# Billy Corgan's pedals



## NB_Terry (Feb 2, 2006)

At 3:05 he shows a pedal called a Bloody Finger. 

This pedal is made by a friend of mine in NYC named David Harrington. 

[video=youtube;YZemTcTyJKs]http://www.youtube.com/watch?v=YZemTcTyJKs&amp;feature=player_embedded#at=164[/video]


----------



## GuitarsCanada (Dec 30, 2005)

There was always debate as to whether he was using a Big Muff for a lot of those albums. Clearly after seeing this video there was a lot of Electro Harmonix going on there on Siamese and Mellon Collie. 

Uuumm, whats with that intensely disturbing rash on his left hand and arm?


----------



## captainbrew (Feb 5, 2010)

GuitarsCanada said:


> There was always debate as to whether he was using a Big Muff for a lot of those albums. Clearly after seeing this video there was a lot of Electro Harmonix going on there on Siamese and Mellon Collie.
> 
> Uuumm, whats with that intensely disturbing rash on his left hand and arm?


It's a birthmark.


----------



## GuitarsCanada (Dec 30, 2005)

captainbrew said:


> It's a birthmark.


He must have been covering it up in the past then, I have seen them live at least three times and seen him a hundred times on tv and in interviews. Never see that before.


----------



## screamingdaisy (Oct 14, 2008)

GuitarsCanada said:


> There was always debate as to whether he was using a Big Muff for a lot of those albums. Clearly after seeing this video there was a lot of Electro Harmonix going on there on Siamese and Mellon Collie.
> 
> Uuumm, whats with that intensely disturbing rash on his left hand and arm?


I used to have a series of Guitar World articles where he detailed the gear used from the first couple of albums. The Muffs were heavily featured as part of the wall of fuzz tones, but a number of his solos were cut using other effects. The one I remember off the top of my head was that he used the Micro-Synth for the intense/searing solo effect that's all over Siamese Dream and Pisces Iscariot.


----------



## Joey D. (Oct 16, 2006)

GuitarsCanada said:


> He must have been covering it up in the past then, I have seen them live at least three times and seen him a hundred times on tv and in interviews. Never see that before.
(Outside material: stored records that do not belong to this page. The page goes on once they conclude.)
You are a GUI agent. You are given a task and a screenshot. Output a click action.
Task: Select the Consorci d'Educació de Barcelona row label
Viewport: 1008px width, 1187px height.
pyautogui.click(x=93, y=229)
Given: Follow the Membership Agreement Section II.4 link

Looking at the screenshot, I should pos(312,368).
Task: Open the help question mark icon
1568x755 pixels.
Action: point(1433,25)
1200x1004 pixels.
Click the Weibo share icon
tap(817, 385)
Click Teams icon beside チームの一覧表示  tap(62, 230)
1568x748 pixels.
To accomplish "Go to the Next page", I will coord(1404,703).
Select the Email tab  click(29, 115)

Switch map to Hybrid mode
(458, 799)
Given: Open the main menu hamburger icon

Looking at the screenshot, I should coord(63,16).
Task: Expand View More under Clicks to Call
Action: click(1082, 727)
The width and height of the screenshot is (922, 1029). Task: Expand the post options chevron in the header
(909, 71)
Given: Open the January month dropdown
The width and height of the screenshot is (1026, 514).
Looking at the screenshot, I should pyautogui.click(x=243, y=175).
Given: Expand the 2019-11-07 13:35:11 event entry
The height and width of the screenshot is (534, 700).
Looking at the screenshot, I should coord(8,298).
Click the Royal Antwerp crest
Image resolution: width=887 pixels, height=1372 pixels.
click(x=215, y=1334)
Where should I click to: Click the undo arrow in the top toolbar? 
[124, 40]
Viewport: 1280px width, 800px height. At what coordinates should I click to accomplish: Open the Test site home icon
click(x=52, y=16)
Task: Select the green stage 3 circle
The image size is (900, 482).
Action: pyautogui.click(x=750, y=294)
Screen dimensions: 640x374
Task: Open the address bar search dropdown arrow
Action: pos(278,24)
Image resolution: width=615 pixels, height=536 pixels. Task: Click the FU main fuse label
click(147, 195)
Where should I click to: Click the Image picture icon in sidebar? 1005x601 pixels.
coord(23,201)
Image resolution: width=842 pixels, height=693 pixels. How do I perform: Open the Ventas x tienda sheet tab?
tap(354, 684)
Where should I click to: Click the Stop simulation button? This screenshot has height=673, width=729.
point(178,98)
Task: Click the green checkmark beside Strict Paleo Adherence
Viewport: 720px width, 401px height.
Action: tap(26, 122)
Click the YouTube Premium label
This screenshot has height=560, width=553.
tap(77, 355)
Here's his old band pre-Pumpkins, The Marked - Wikipedia, the free encyclopedia 
Named so because of his birthmark, I don't think there was any deliberate hiding of it.


----------



## Roybruno92 (Jul 20, 2011)

The use of the Muff, Blender (and even a Univox SuperFuzz at one point) was mostly for the first record, Siamese Dream. I hear that afterwards he mainly used a JMP-1 preamp live and in the studio for distorted tones on Mellon Collie. Nowadays, he's into boutique stuff (as most of us are) ; especially Devi pedals. Great to see him experimenting with other stuff though.

As for the birthmark, I guess he might of hidden it in the 90s but if you look at the documentary (If all goes wrong) and his solo album, you'll see that he's comfortable with this predicament. 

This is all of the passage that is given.